▶ _YOUR OBJECTIVE_
In the data below, the answer is the run of lines from the line containing "Image resolution: width=367, height=2576." through the line containing "INFAS Daloa : un", both included; print it exactly and nothing else.

▶ _DATA FOR REVIEW_

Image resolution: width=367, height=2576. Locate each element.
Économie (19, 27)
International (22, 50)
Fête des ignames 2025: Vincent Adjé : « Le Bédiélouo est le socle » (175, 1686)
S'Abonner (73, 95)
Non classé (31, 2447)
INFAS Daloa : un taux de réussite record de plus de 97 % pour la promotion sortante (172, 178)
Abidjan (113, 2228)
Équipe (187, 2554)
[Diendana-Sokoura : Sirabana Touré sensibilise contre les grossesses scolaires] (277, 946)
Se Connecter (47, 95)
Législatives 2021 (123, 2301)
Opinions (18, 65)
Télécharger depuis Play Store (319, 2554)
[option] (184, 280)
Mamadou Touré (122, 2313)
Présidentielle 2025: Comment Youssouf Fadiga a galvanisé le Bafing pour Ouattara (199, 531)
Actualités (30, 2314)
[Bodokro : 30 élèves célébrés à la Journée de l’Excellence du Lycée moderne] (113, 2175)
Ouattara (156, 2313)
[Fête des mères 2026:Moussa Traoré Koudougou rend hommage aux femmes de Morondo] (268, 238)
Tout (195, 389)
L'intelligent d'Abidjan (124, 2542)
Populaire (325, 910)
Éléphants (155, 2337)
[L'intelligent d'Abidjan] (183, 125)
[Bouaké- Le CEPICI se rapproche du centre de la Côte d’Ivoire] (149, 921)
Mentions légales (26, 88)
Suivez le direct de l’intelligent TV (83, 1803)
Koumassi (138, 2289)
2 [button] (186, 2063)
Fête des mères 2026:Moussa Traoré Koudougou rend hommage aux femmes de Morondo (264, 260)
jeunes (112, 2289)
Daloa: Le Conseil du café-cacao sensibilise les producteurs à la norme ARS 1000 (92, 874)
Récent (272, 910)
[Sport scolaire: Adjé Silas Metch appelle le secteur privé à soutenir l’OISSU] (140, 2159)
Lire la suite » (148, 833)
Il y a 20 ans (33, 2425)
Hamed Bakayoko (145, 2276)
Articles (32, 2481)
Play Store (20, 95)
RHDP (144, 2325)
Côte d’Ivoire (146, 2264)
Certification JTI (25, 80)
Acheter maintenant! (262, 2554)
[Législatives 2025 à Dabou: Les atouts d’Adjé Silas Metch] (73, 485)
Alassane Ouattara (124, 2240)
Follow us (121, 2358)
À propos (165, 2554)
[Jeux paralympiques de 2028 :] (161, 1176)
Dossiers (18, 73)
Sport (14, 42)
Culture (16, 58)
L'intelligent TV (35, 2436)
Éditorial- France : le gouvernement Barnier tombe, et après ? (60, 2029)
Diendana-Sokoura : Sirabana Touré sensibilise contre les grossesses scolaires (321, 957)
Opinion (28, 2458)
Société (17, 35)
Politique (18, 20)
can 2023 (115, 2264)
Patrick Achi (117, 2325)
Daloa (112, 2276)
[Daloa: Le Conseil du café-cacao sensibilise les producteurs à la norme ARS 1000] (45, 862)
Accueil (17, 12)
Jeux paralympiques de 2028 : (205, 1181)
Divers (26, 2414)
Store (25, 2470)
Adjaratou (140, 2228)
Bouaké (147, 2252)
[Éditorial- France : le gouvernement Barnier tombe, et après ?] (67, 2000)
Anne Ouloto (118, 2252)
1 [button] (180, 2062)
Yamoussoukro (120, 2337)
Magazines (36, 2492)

...

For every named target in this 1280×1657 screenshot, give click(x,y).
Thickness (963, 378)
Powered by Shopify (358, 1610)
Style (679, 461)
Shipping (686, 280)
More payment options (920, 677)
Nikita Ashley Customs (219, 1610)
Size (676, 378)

▶ _RESULT_
Image resolution: width=367, height=2576. Locate each element.
Économie (19, 27)
International (22, 50)
Fête des ignames 2025: Vincent Adjé : « Le Bédiélouo est le socle » (175, 1686)
S'Abonner (73, 95)
Non classé (31, 2447)
INFAS Daloa : un taux de réussite record de plus de 97 % pour la promotion sortante (172, 178)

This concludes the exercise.